Supporting a Position


1.     Assignment: Supporting a Position
  • Resource: National Public Radio (NPR) podcast: “Florida Mulls Lethal-Injection Problems”  or article “Execution Rules Still Inhumane”
  • Due Date: Day 7 [post to the Individual forum]
  • Listen to the NPR Podcast or read the article located on the Materials tab of your student web page for Week One.
  • Consider the issues raised by the question, “Should the U.S. continue to use capital punishment?”
  • Post a 350- to 700-word response in which you identify the question’s principal issues.
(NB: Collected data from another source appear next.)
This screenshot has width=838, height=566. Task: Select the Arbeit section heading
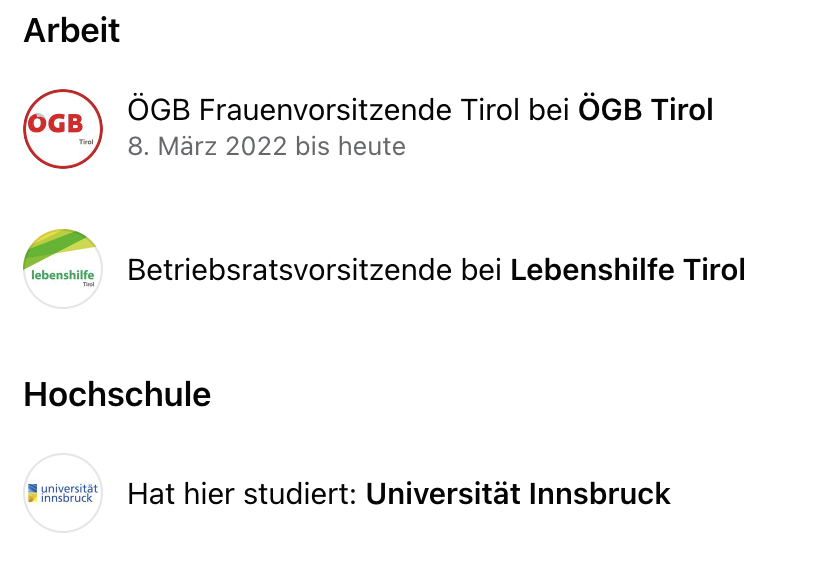tap(72, 30)
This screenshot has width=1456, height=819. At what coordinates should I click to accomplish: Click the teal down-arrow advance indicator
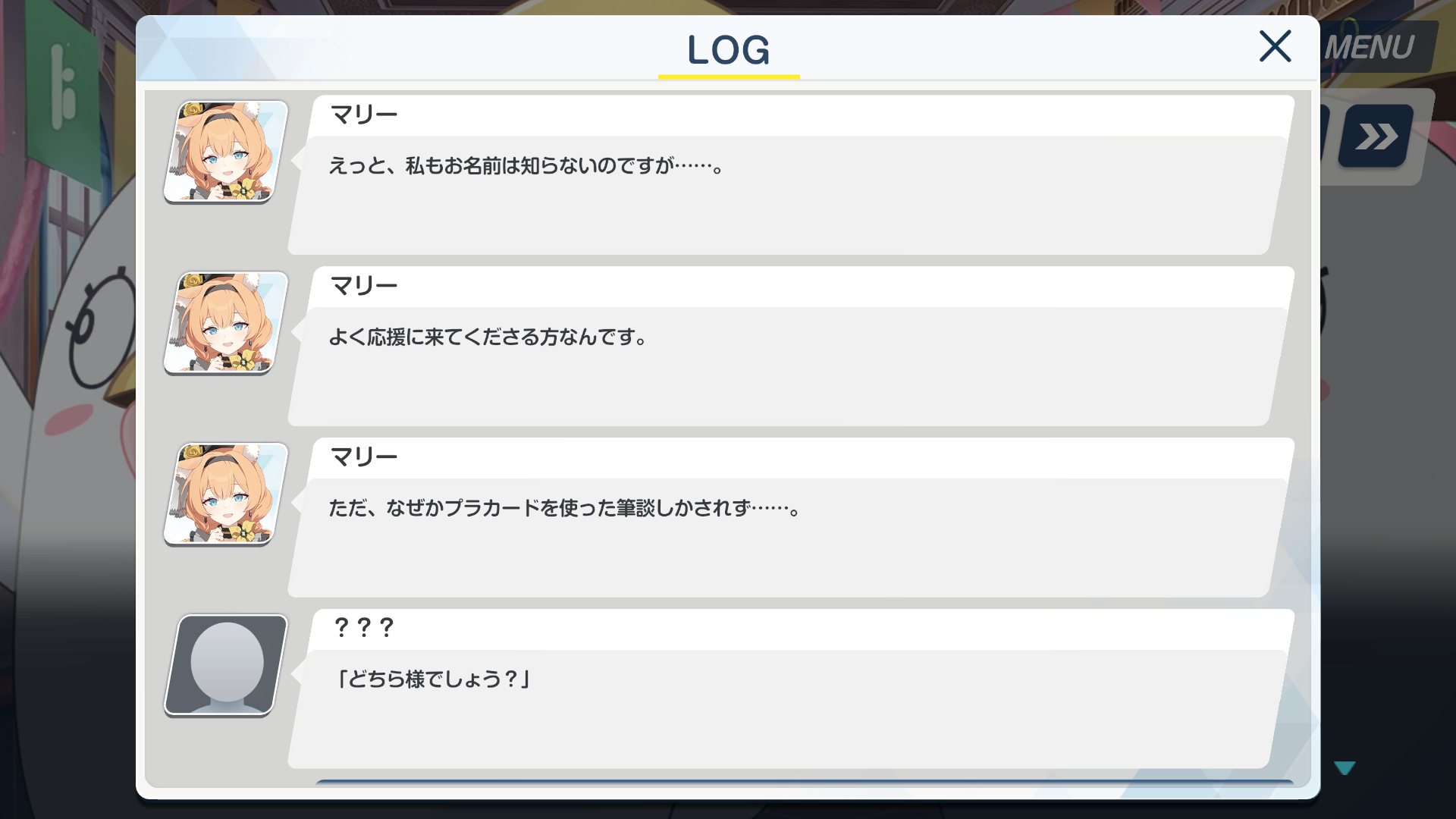pos(1345,768)
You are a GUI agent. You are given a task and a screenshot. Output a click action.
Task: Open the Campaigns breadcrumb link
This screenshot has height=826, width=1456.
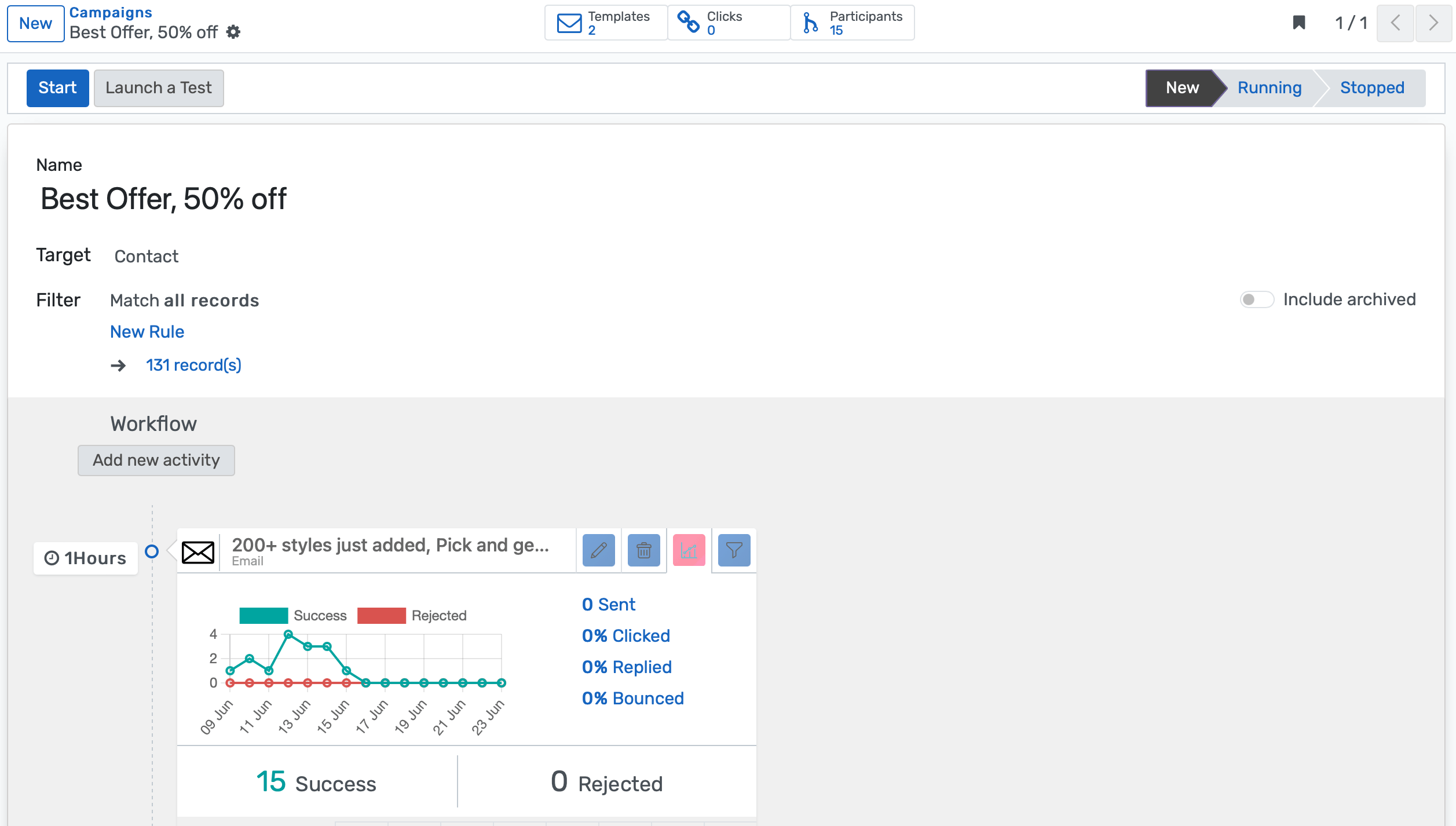[x=110, y=12]
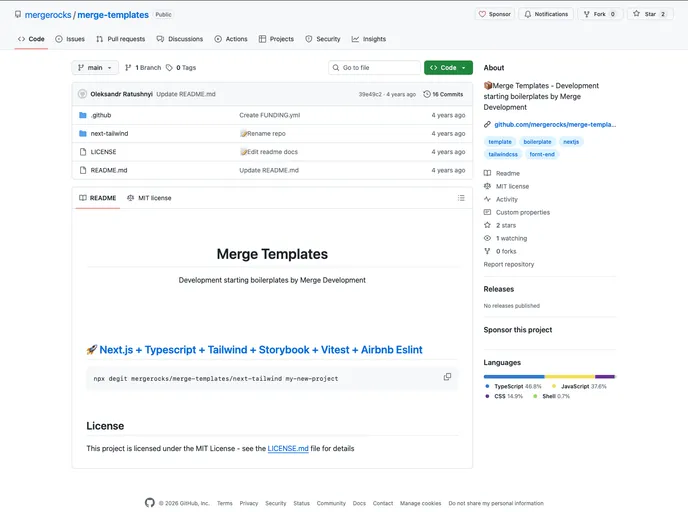Click the commit history clock icon
Screen dimensions: 688x512
[x=427, y=94]
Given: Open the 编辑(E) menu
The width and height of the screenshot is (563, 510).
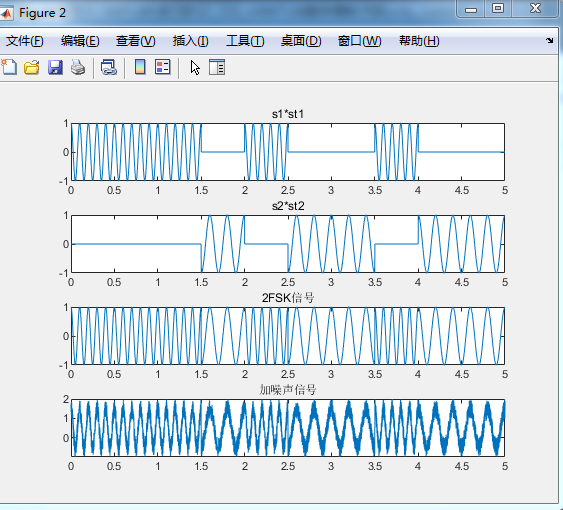Looking at the screenshot, I should coord(80,41).
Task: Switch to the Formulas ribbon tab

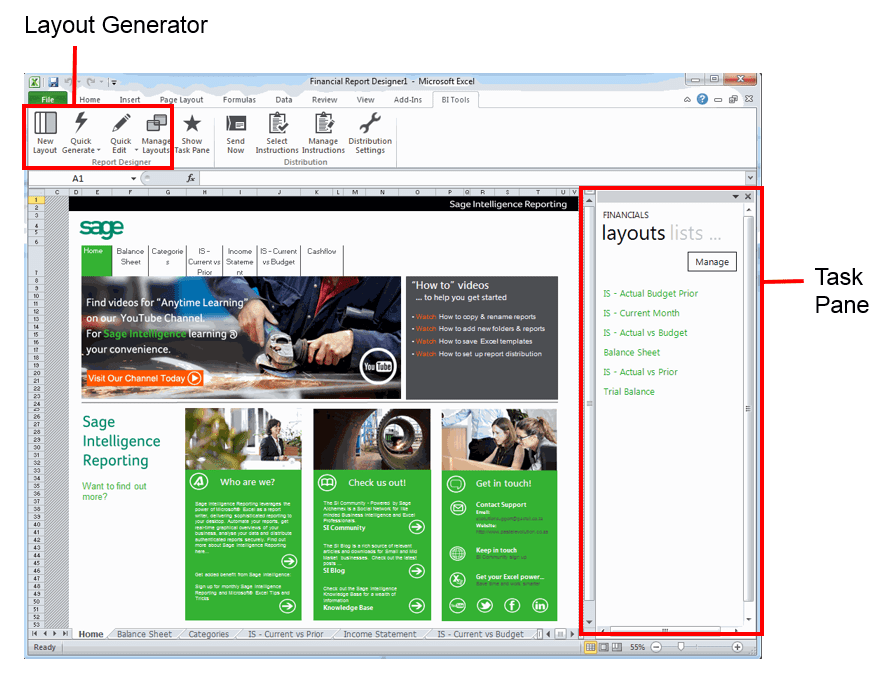Action: pyautogui.click(x=242, y=99)
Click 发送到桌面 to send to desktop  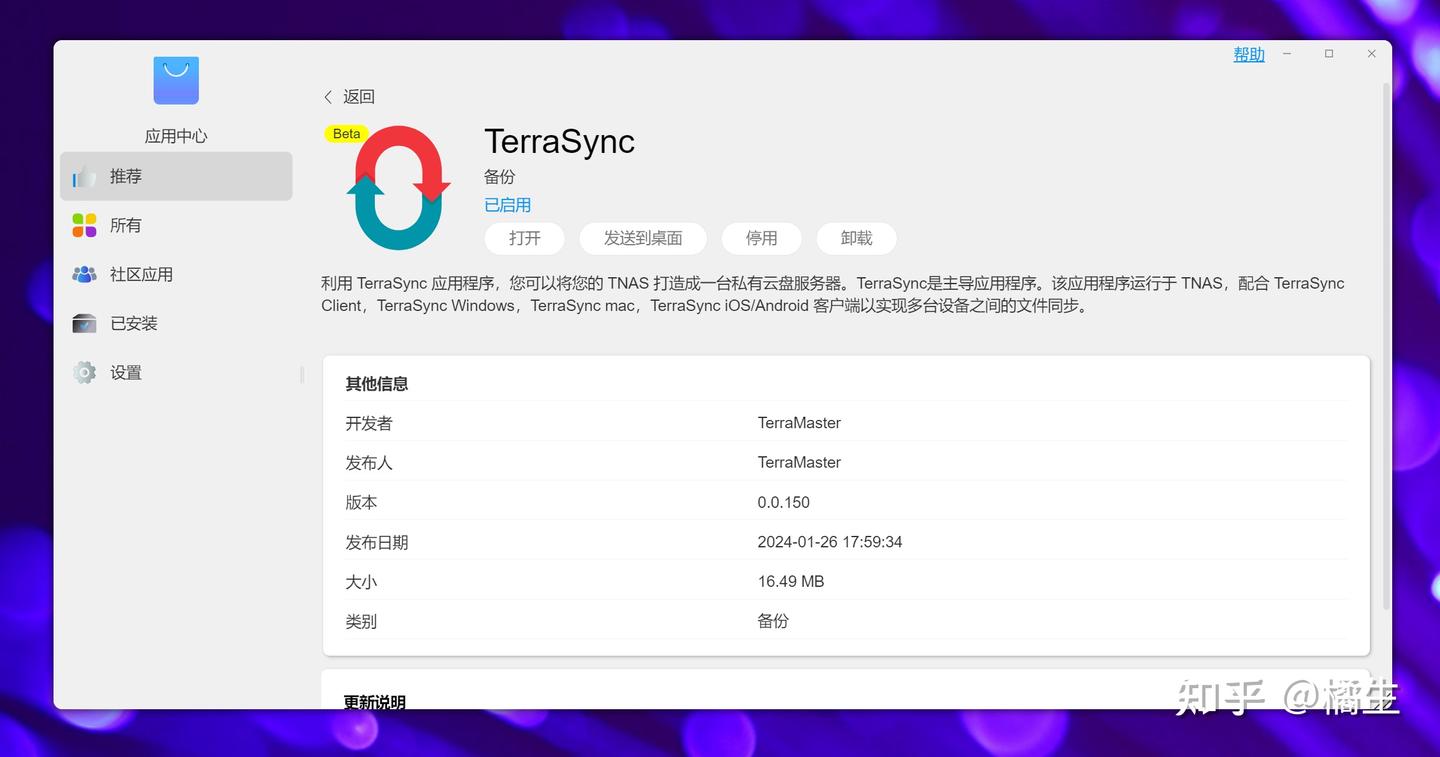[643, 238]
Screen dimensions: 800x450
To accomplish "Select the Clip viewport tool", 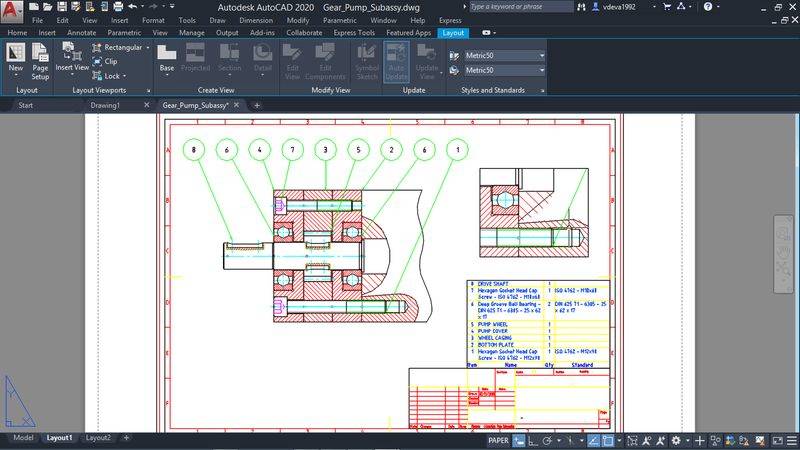I will pos(104,61).
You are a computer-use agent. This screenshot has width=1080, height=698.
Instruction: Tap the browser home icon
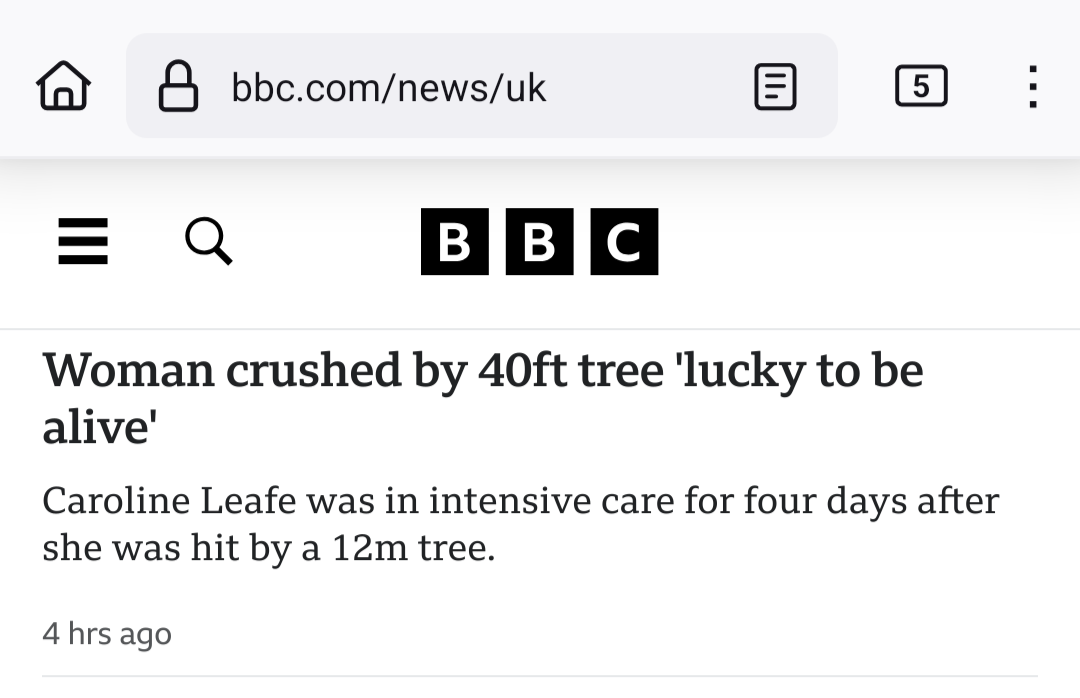[x=63, y=86]
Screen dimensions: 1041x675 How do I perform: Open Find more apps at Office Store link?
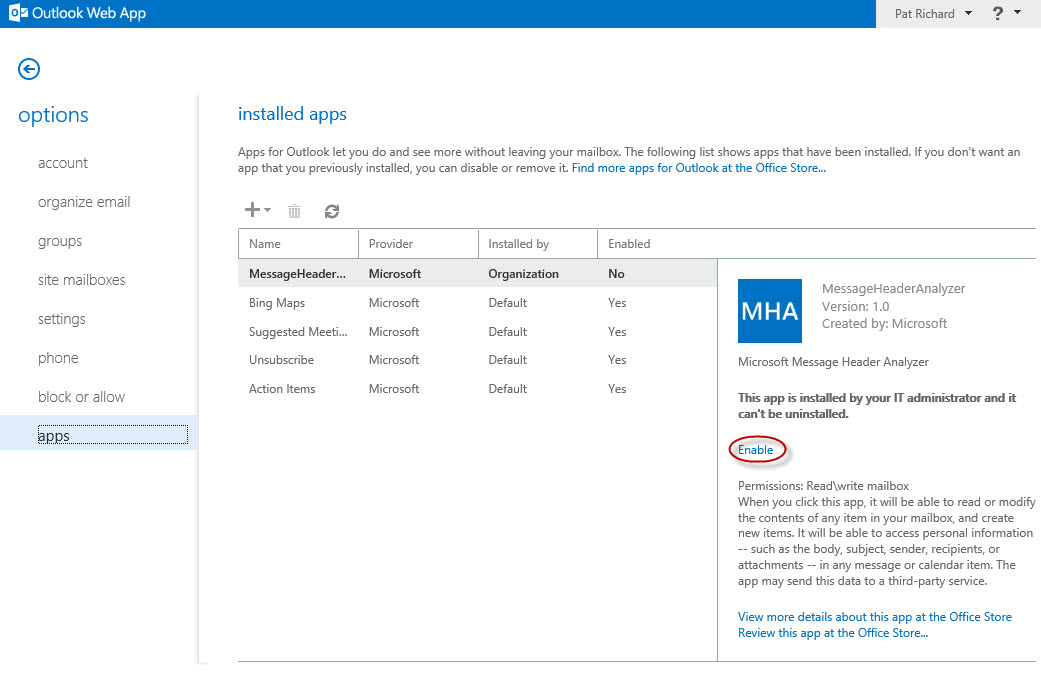point(698,168)
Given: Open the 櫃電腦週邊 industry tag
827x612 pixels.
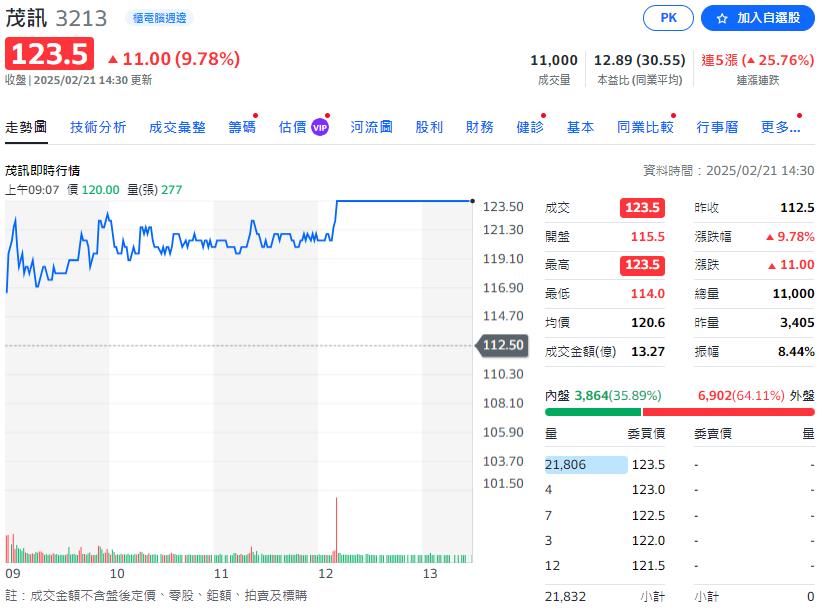Looking at the screenshot, I should (160, 18).
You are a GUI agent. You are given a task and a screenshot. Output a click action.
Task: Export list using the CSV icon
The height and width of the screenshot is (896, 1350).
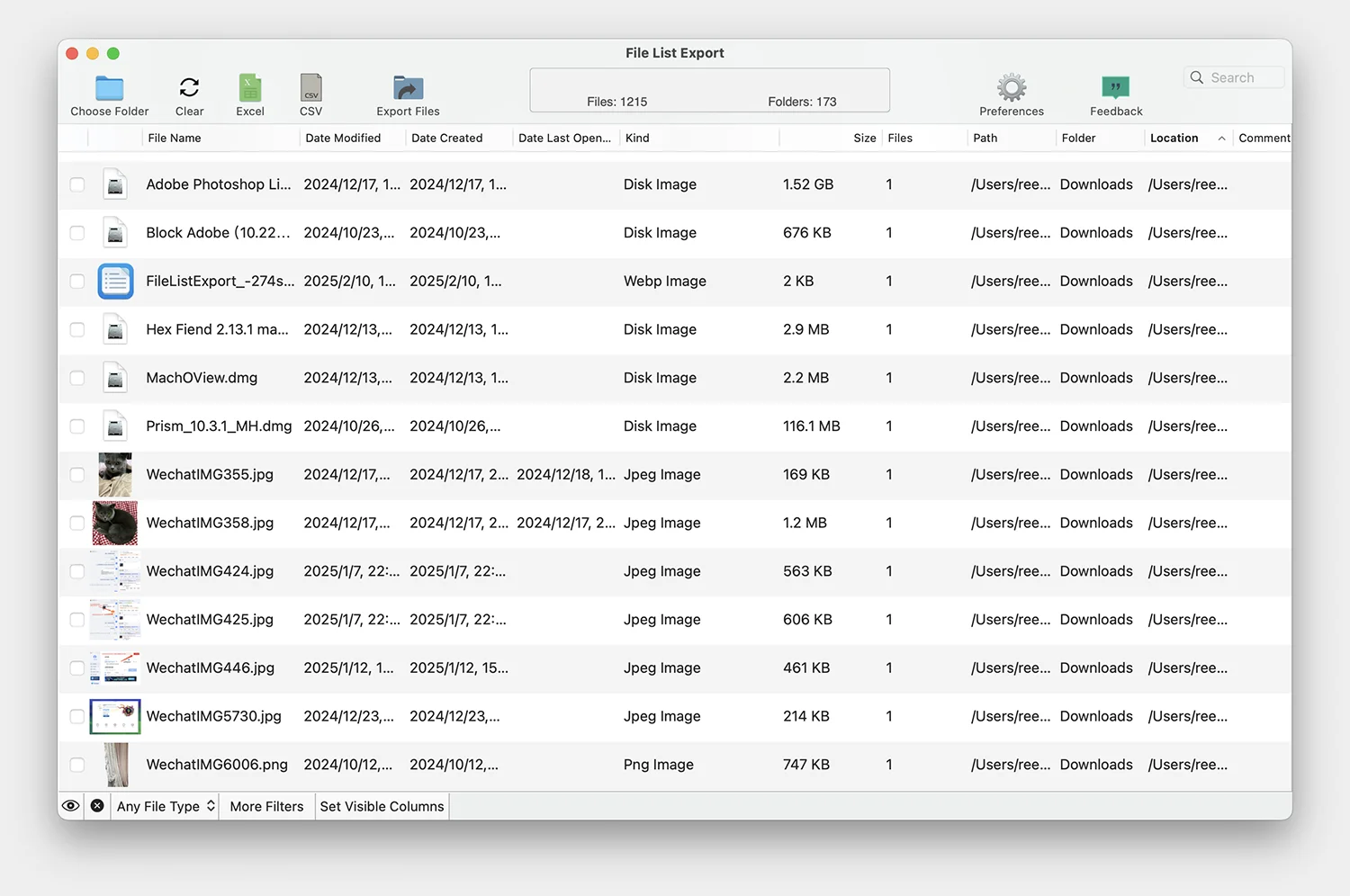point(310,88)
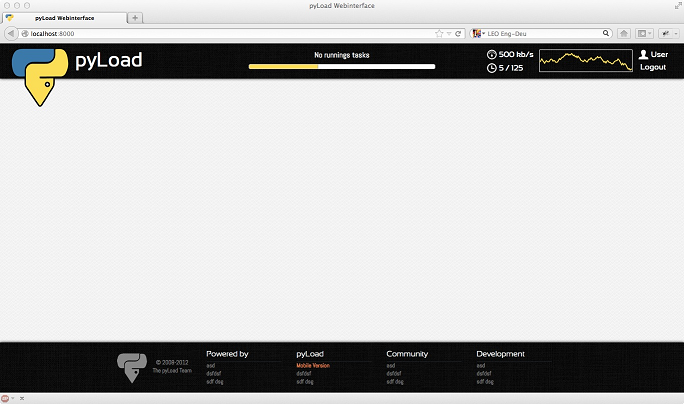This screenshot has width=684, height=404.
Task: Go back with the browser back arrow
Action: point(12,33)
Be sure to:

o    Choose a position on capital punishment and support your position in your response.
o    Support your position with facts about capital punishment.

          My personal position on capital punishment is firmly on the opposed side.  Many of my personal reasons for steadfastly opposing using the death penalty to punish crimes has no facts or scientific basis.   I went looking for hard evidence on a few websites that talked about capital punishment statistics, pros and cons, facts and general information in order to find some imperial evidence to back up my position.  I found a lot of opinions on the subject and then facts that support the opposite is actually true. 
       
·        One example, some people believe it is more expensive to feed and house an inmate for life that to execute him.  The facts support that the opposite is true; in actuality it costs three times as much to execute an individual than to sentence him to life in prison from the start. http://salt.claretianpubs.org/stats/capitalpun/capitalp.html
·        Another is that more African Americans are given the death penalty over White Americans.  Again, not true; statistics show that slightly over half the death row inmates are white. http://www.ojp.usdoj.gov/bjs/cp.htm
·        We would all believe all death row inmates actually belong there,
1)   But according to the “Death Penalty Information Center” fact sheet: “Since 1973, over 120 people have been released from death row with evidence of their innocence.”  http://www.deathpenaltyinfo.org/FactSheet.pdf.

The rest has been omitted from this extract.